**Data for this exercise**
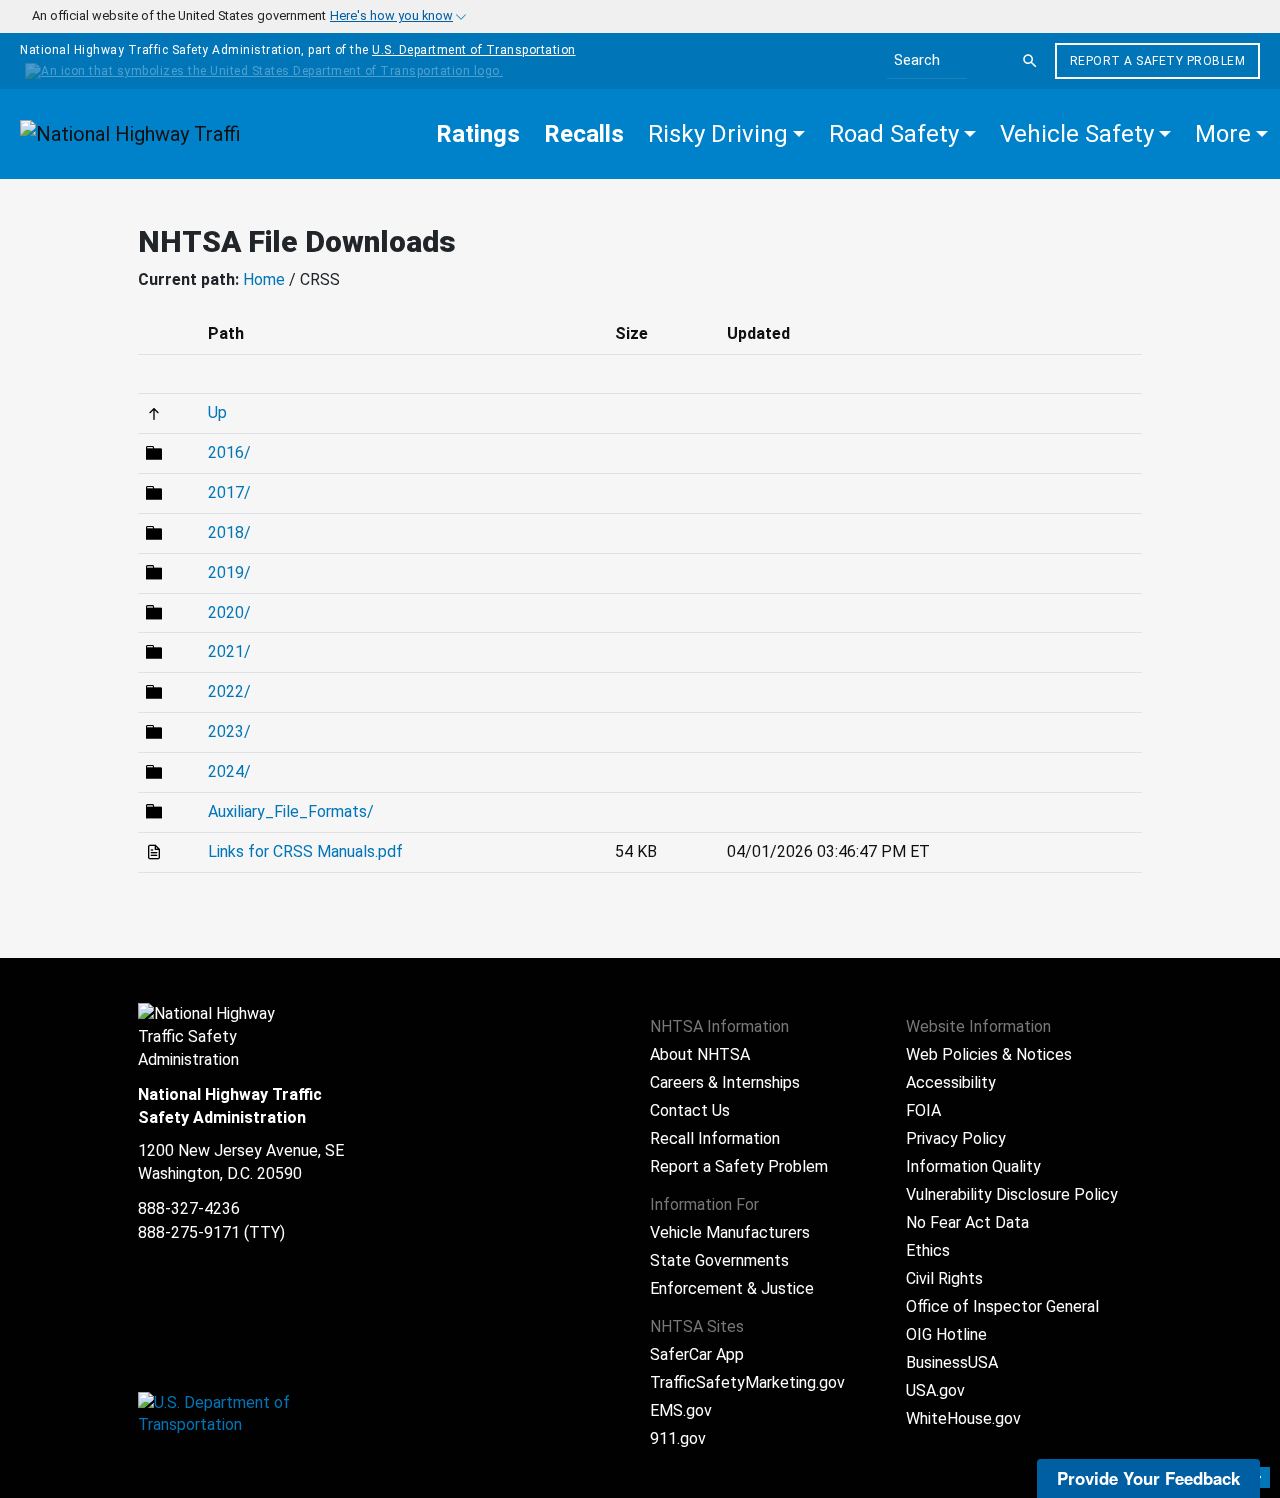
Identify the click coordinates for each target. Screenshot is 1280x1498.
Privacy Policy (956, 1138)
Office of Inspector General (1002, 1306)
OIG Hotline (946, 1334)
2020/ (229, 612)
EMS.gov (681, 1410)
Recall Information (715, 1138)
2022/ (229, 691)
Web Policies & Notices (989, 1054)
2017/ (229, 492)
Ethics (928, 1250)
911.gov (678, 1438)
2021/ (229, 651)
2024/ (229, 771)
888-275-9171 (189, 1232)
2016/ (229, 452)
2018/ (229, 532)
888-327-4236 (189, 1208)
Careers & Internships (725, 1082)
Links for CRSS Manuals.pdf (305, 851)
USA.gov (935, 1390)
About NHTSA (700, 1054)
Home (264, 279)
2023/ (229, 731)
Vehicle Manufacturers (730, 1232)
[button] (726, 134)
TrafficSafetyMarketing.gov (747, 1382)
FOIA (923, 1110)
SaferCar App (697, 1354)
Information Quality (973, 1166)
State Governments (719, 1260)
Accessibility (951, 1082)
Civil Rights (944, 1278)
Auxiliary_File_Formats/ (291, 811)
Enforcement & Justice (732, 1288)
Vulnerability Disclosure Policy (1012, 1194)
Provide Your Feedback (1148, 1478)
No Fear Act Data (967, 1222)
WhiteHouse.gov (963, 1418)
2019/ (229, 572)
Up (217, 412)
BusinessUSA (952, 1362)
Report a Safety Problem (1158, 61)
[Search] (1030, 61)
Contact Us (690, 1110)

---

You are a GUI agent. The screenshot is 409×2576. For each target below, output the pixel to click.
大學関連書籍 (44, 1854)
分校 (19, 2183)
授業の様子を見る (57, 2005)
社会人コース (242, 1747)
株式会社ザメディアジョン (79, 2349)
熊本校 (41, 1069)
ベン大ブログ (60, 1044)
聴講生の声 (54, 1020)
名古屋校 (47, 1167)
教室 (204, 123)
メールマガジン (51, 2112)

**What is expected**
Whenever a line above has the word "each" in it, copy that line.

**Answer below**
Identify the click coordinates for each target. Screenshot is 1280x1498.
You are a GUI agent. The screenshot is 409×2576. For each target below, output the pixel to click.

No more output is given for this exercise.